> Task statement: Starting at the first line of the data, please print exactly those lines through the one that holds "Given: Select the 電子あり badge", omitting every picture.

> Data excerpts:

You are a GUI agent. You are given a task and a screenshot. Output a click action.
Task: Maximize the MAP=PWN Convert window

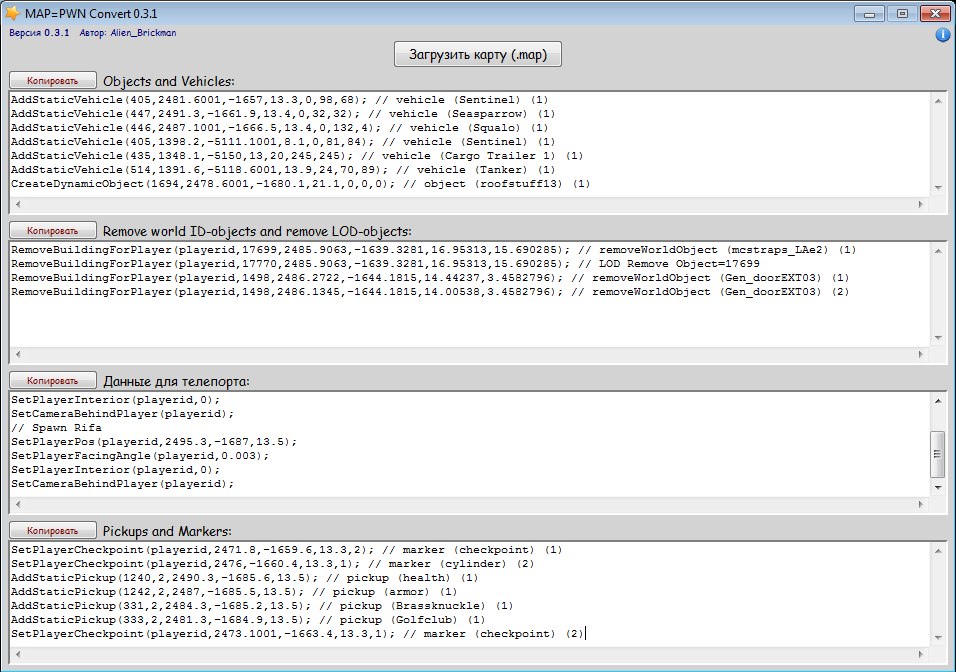coord(902,13)
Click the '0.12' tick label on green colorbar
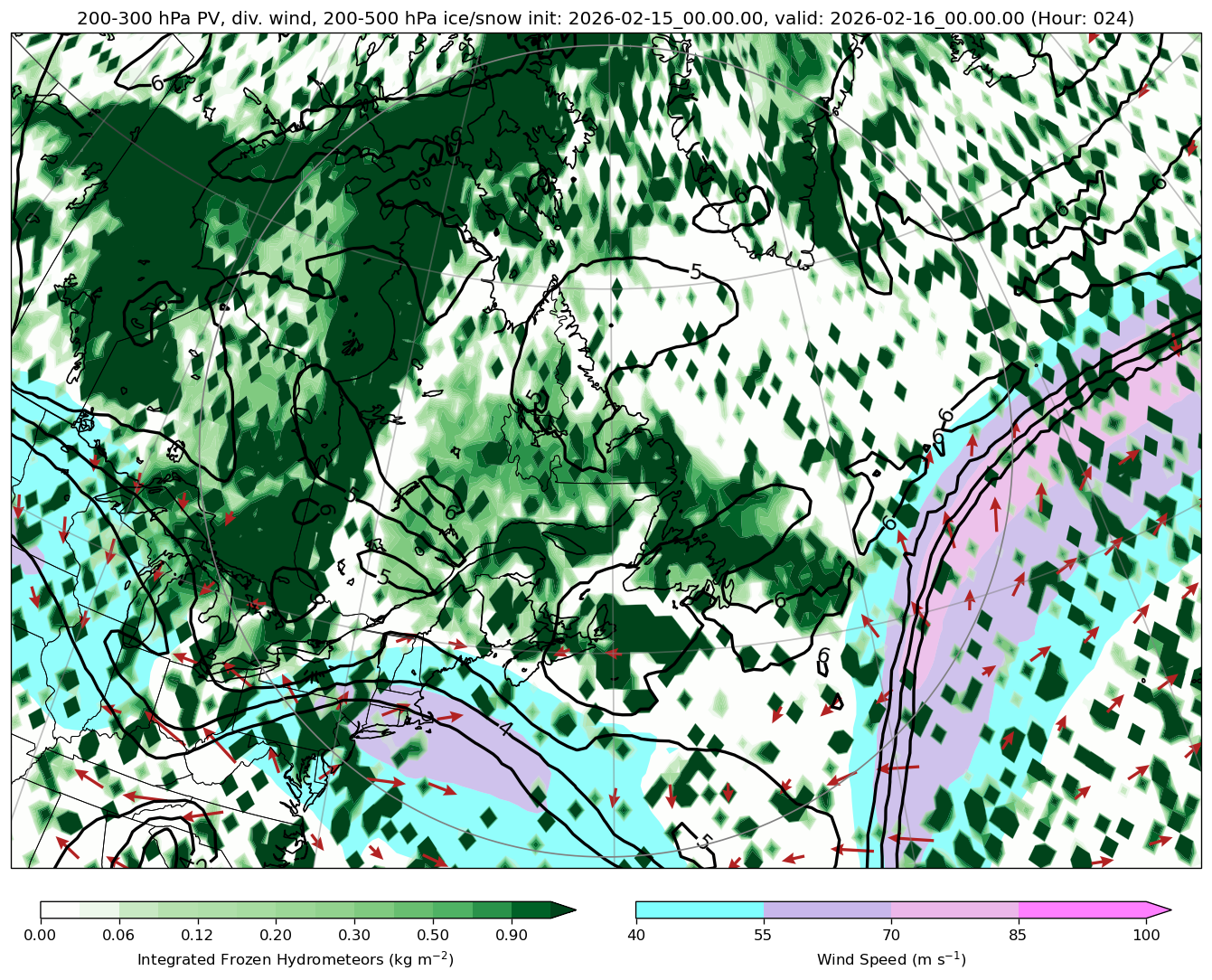 coord(197,935)
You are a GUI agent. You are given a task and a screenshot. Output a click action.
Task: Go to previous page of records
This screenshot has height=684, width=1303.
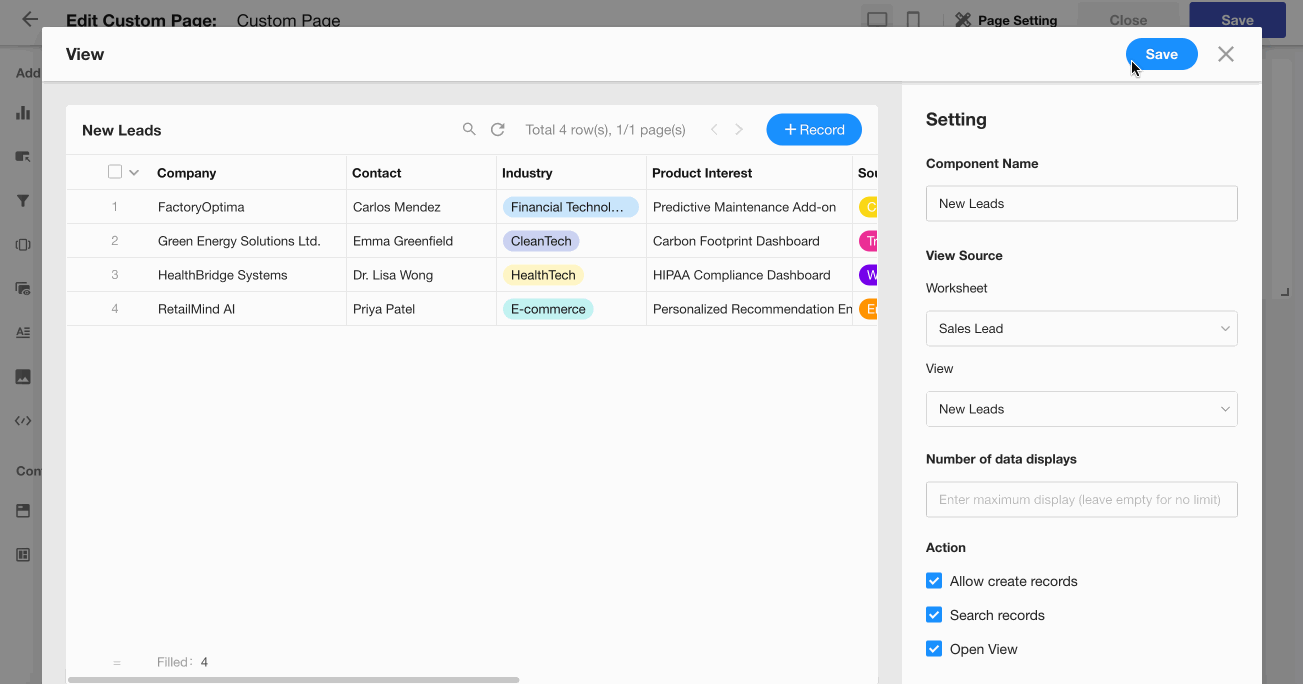tap(714, 130)
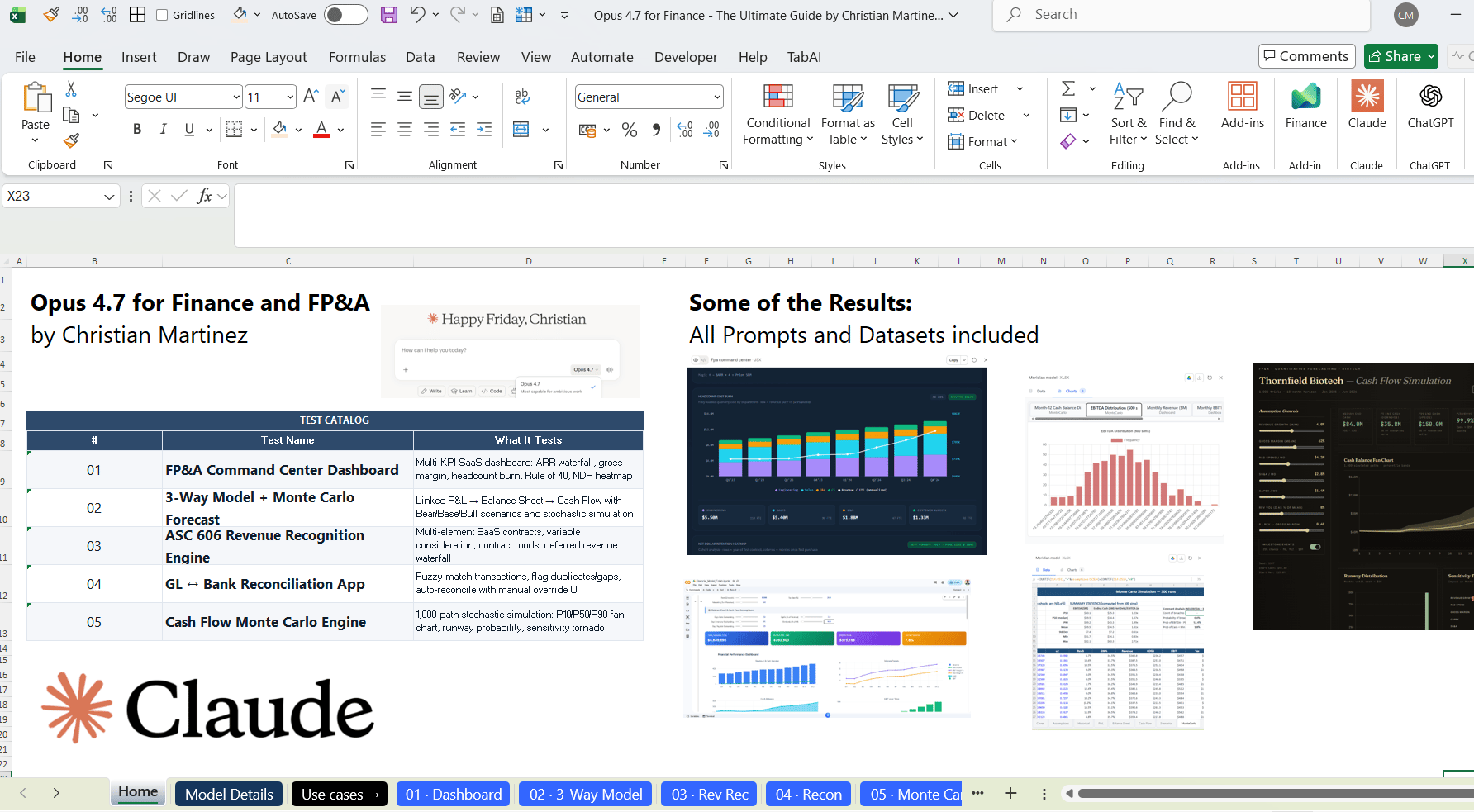Toggle italic text formatting
Viewport: 1474px width, 812px height.
pos(164,129)
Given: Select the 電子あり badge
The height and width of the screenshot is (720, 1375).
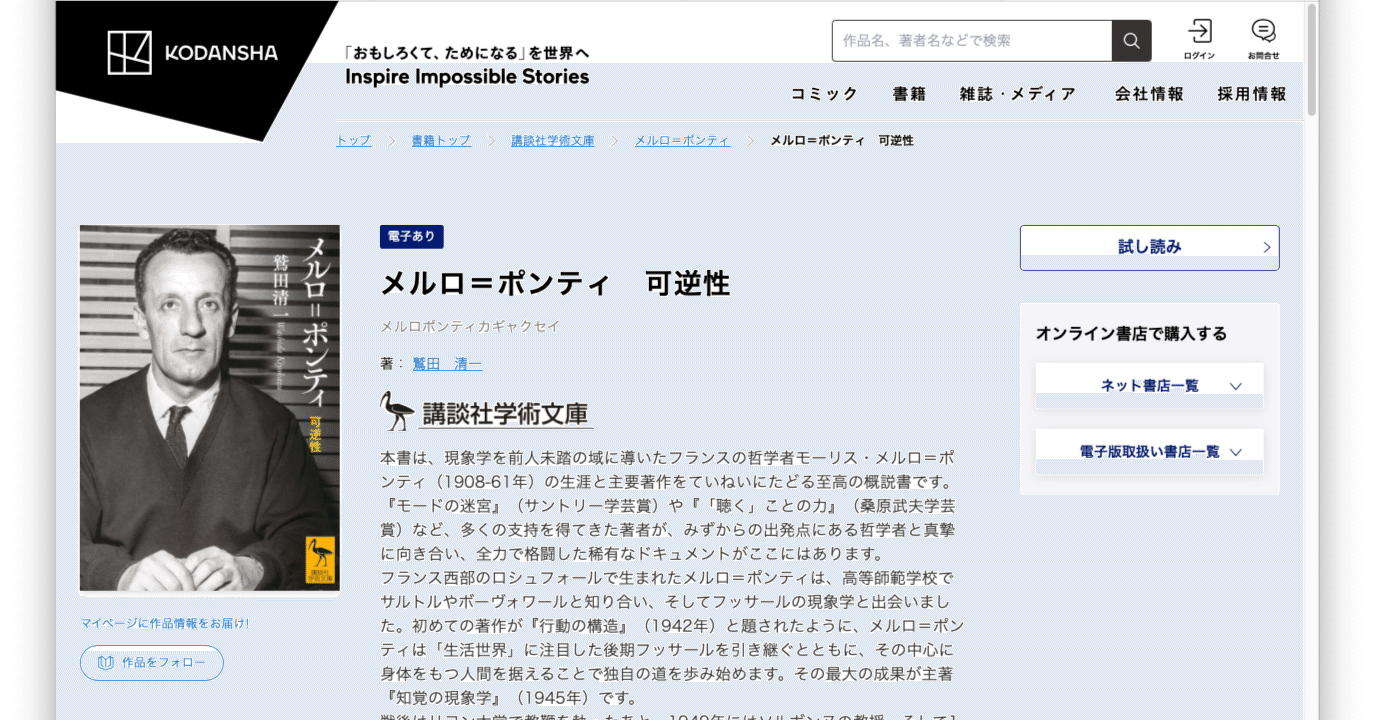Looking at the screenshot, I should [x=410, y=237].

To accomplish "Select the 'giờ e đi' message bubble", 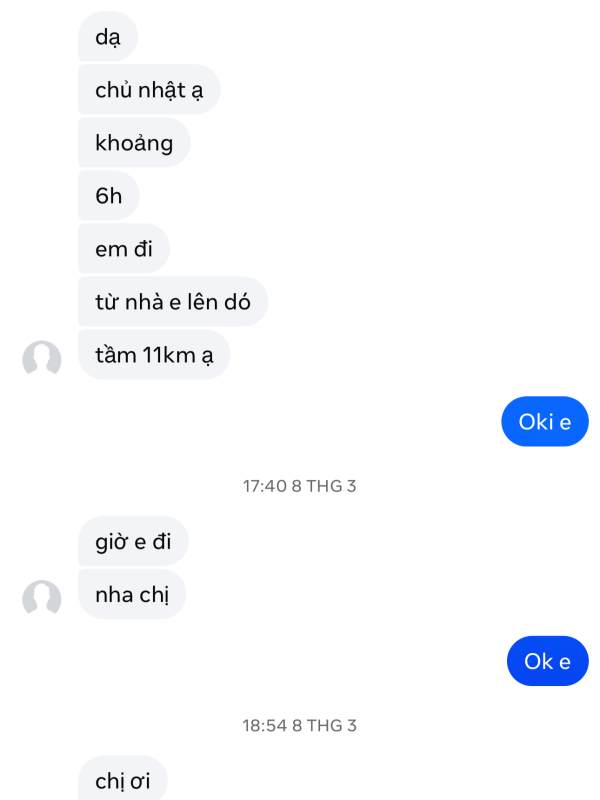I will tap(133, 542).
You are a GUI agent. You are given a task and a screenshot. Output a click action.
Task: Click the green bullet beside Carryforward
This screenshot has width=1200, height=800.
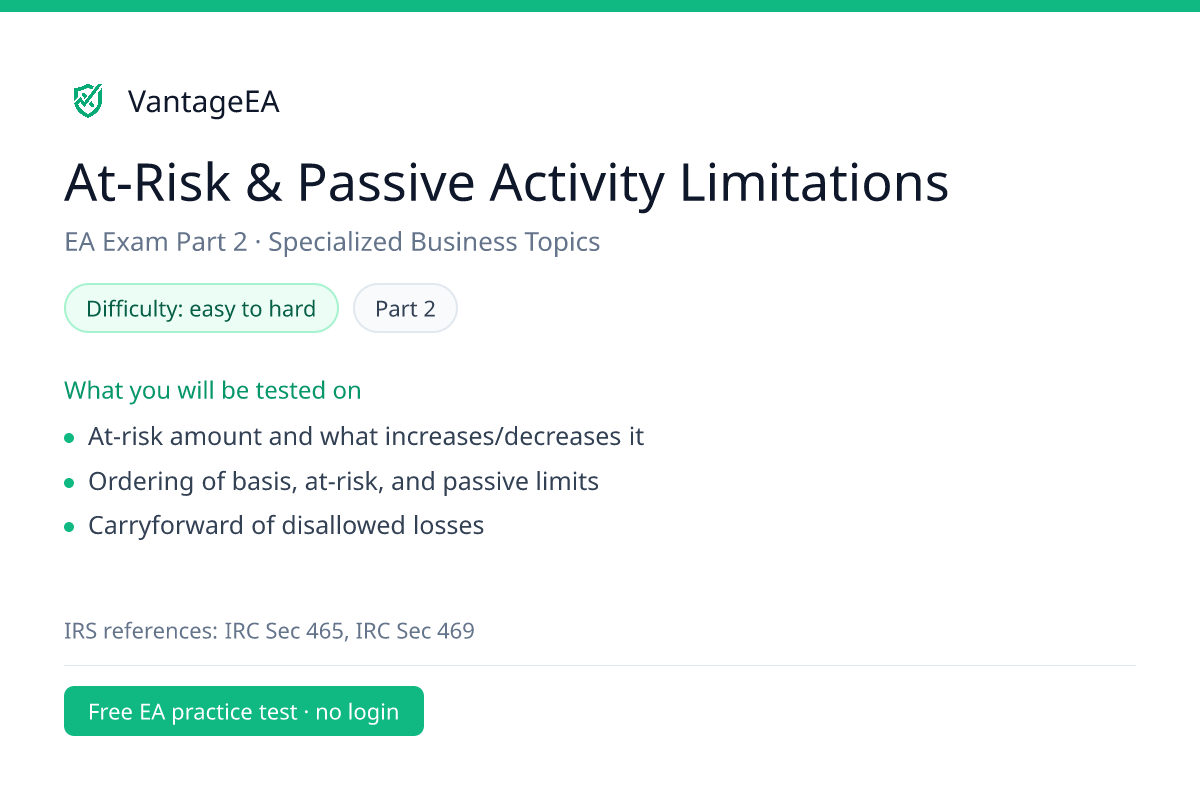pos(69,527)
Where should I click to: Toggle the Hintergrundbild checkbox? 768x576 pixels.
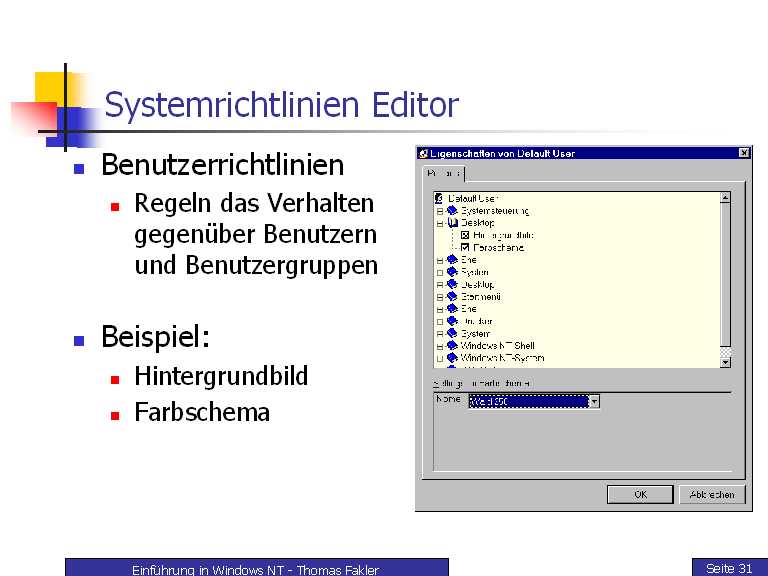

> Result of this task:
You are a GUI agent. You are given a task and a screenshot. Output a click action.
Task: Maximize the MAP=PWN Convert window

coord(902,13)
Click the '0.12' tick label on green colorbar
 coord(197,935)
You are a GUI agent. You are given a task and a screenshot. Output a click action.
Task: Go to previous page of records
This screenshot has height=684, width=1303.
tap(714, 130)
Toggle italic text formatting
Viewport: 1474px width, 812px height.
pos(164,129)
Given: Select the 電子あり badge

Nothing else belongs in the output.